Saturday, July 08, 2006

Rick Warren says in A Purpose-Driven Life that “Every human being was created by God, but not everyone is a child of God. The only way to get into God’s family is by being born again into it.” I beg to differ. The words which follow are offered to encourage thought and discussion on this theme.

Not Pinocchio

By Walt Marston

I find it interesting that I have friends who see their relationship to God in two fundamentally different ways. The difference may be primarily that of perspective, but it certainly affects the way we see the world and our relationship to God and each other.

One set of friends sees God as a potter and us as the clay, or God as a master craftsman and us as created objects. The others see God as parent and we as his children. I love all my friends, but I agree more with the second group.

The story of Pinocchio comes to mind and helps to shape my view of this. I do not believe we are mere Pinocchios, made as puppets to be manipulated by our Creator (and maybe later magically transformed). We are truly sons of God, born with our heavenly Father/Mother’s DNA.

If we were just created in the “image” of God as an object or a toy for God’s amusement, we could not in any sense be responsible for our actions, because we truly would not have the ability to choose.

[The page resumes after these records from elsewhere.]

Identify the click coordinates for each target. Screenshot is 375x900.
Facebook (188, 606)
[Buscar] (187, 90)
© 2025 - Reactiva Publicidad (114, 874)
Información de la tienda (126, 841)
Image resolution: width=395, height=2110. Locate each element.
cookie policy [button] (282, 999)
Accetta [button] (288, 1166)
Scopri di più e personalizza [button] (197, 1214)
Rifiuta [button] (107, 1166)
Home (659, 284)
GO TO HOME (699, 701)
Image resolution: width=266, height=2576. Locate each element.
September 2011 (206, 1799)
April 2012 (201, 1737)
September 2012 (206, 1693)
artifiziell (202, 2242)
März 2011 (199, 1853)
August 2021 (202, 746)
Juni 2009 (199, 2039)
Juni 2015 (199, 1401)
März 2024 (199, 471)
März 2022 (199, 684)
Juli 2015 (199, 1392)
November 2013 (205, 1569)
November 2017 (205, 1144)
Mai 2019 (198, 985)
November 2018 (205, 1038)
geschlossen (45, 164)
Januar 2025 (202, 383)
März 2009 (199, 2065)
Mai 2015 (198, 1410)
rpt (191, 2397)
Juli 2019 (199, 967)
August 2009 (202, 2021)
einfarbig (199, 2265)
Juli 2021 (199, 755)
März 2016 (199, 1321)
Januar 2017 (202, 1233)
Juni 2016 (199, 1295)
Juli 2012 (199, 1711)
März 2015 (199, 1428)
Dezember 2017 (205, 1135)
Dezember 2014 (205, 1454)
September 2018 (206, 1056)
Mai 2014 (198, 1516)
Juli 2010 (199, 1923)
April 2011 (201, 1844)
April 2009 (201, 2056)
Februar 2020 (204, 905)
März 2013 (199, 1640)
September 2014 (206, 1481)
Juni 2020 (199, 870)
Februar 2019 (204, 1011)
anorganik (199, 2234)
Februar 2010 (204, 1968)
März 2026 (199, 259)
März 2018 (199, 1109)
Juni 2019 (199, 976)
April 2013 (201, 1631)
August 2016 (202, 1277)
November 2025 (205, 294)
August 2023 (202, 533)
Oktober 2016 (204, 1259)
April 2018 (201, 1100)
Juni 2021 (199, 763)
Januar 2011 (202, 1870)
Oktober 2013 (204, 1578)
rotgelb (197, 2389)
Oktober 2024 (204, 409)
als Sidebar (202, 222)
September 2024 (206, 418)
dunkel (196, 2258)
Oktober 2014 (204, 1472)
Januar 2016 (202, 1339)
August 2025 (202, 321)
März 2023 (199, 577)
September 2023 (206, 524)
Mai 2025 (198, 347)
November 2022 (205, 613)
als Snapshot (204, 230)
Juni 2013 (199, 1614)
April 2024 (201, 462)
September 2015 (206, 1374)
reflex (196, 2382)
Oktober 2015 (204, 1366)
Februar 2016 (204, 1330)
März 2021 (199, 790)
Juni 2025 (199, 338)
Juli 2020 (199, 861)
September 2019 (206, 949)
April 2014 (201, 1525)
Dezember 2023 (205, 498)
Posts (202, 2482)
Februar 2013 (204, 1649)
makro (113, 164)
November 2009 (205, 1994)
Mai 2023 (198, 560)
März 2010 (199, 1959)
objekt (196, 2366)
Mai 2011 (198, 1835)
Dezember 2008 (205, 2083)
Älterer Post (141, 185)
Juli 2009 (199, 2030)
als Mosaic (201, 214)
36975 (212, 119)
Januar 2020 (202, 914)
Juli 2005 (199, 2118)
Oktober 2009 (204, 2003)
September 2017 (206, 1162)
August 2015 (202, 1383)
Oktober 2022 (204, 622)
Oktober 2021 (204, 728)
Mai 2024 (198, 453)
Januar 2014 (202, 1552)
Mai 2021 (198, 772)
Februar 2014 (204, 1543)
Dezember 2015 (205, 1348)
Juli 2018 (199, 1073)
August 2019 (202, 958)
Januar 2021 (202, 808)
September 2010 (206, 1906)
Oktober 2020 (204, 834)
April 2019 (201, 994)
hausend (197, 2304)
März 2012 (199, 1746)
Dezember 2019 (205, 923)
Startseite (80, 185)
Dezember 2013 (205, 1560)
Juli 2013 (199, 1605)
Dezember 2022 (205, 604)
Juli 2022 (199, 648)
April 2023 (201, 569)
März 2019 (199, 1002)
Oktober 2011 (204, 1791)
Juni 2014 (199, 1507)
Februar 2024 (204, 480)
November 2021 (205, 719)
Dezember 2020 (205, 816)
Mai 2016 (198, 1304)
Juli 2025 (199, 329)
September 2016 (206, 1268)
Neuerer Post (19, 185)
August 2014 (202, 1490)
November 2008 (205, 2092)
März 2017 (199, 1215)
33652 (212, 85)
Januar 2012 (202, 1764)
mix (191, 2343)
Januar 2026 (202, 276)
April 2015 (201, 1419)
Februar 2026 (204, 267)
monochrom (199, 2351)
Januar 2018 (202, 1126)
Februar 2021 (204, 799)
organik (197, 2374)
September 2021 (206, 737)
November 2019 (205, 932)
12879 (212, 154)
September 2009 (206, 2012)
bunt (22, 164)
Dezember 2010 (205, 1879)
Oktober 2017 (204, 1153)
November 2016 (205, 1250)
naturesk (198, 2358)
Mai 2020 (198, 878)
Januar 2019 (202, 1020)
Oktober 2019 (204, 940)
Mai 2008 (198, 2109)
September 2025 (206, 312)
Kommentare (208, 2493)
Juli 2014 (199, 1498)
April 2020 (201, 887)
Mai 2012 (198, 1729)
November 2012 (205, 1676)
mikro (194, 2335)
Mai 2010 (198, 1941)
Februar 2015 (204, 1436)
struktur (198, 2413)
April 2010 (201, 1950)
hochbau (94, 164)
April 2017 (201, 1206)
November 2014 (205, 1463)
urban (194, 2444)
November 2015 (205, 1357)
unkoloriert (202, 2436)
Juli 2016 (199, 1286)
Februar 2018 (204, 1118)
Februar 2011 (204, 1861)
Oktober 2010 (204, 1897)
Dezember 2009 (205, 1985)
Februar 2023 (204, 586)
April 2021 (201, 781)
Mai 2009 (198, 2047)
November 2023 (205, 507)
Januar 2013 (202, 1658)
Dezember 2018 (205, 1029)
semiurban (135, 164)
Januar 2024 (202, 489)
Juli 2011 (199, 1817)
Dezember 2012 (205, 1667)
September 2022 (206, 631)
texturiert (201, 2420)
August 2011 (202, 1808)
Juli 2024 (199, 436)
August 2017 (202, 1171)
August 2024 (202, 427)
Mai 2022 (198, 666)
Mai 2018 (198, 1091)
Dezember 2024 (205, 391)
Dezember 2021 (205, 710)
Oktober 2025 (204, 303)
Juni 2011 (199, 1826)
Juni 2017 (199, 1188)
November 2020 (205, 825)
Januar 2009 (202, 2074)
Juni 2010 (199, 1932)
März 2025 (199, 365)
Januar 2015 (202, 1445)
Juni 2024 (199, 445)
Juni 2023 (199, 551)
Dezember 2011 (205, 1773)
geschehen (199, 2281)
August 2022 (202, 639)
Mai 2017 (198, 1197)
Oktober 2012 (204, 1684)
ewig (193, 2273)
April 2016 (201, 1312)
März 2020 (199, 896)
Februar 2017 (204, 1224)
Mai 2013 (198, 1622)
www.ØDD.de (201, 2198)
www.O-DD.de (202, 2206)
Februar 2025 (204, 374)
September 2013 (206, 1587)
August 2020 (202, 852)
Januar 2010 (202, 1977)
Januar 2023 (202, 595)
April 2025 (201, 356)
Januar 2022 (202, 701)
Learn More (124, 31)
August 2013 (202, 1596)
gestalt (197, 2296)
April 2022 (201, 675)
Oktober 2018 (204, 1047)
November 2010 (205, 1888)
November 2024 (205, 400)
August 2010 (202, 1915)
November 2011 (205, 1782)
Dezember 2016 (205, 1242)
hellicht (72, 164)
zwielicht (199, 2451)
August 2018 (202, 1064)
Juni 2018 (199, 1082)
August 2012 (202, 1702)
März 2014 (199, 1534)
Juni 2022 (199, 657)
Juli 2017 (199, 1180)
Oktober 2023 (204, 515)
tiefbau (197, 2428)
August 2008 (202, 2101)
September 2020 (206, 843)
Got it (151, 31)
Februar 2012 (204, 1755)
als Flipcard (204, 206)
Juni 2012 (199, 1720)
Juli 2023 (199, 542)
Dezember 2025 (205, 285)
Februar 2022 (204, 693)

We tend to see the seeming separation from God as real. In fact, it is only real in our consciousness, and this is the source of all our problems. We sin because we see ourselves as sinners, distant from God, unworthy to be called sons of God. We all fall short, miss the mark, sin, but sin is a deviation from our begotten nature, not the essence of it.

This can be a difficult concept to grasp – how we are “one” with God in the same way that a child is “one” with its parent. But, I think the truth of this is summed up in the first words of the Lord’s Prayer that Jesus taught us to pray – “Our Father.”

I believe that our humanity depends upon our divine parentage. We cannot be fully human without recognizing the divinity at the core of our being. This is what Jesus demonstrated so completely.

As in the story of the prodigal son, the father never forgets that we are his child. We run off and waste our inheritance, but we are always forgiven and welcomed back, because our Father always knows that we are his and his bounty is ours if we will only claim it.